> [What to work on] Look for the line with "Instruction: Toggle dark" in the data below, then reproduce word for word that line and every line after it. Leave out all pictures and add nothing.

> [Stored data entries]

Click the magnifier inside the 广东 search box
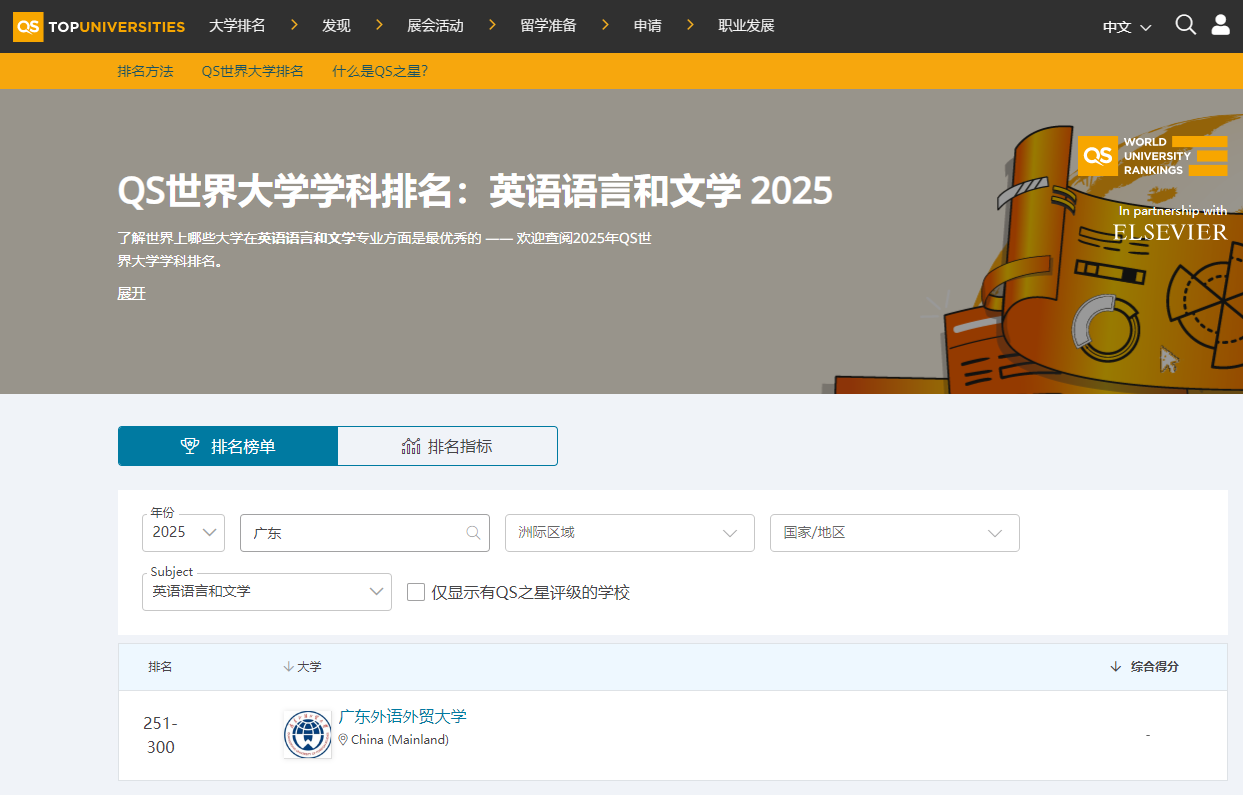Screen dimensions: 1243x795 coord(472,533)
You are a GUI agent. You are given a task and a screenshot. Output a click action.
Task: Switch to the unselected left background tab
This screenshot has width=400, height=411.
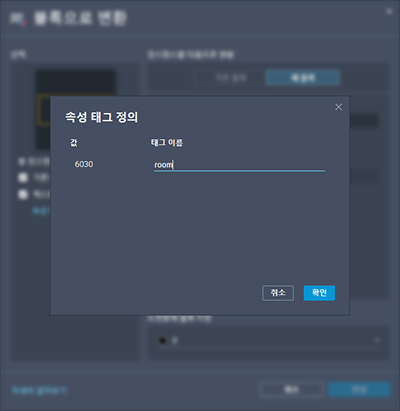pos(230,78)
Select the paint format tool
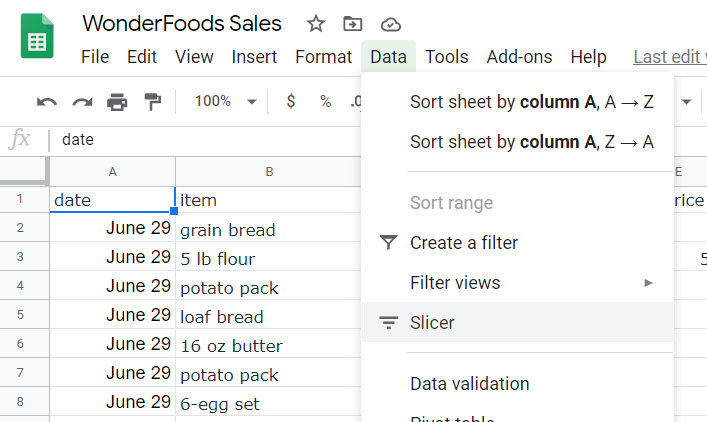The height and width of the screenshot is (422, 707). coord(152,101)
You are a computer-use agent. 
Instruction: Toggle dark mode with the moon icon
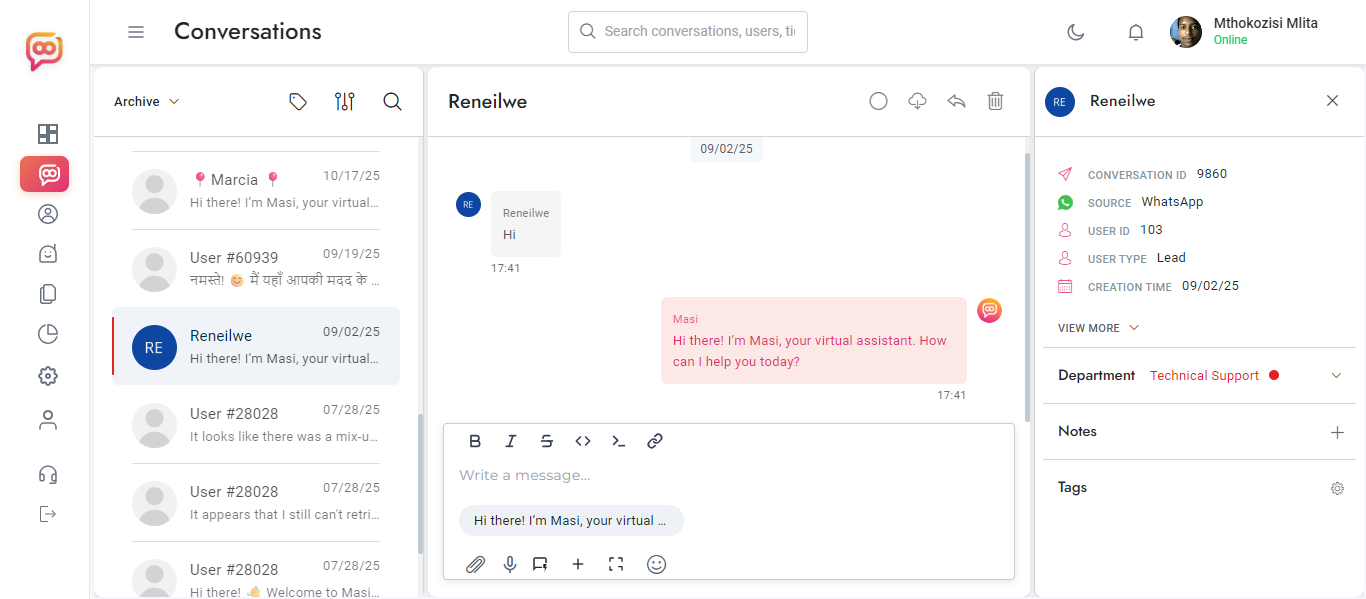pyautogui.click(x=1076, y=32)
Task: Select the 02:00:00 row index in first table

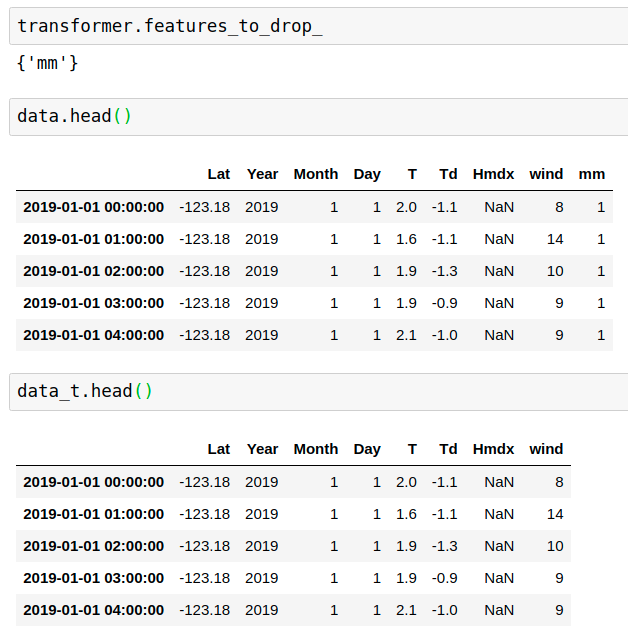Action: tap(93, 271)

> [Exercise output]
Instruction: Toggle dark mode with the moon icon
pyautogui.click(x=1076, y=32)
Task: Select the 02:00:00 row index in first table

Action: tap(93, 271)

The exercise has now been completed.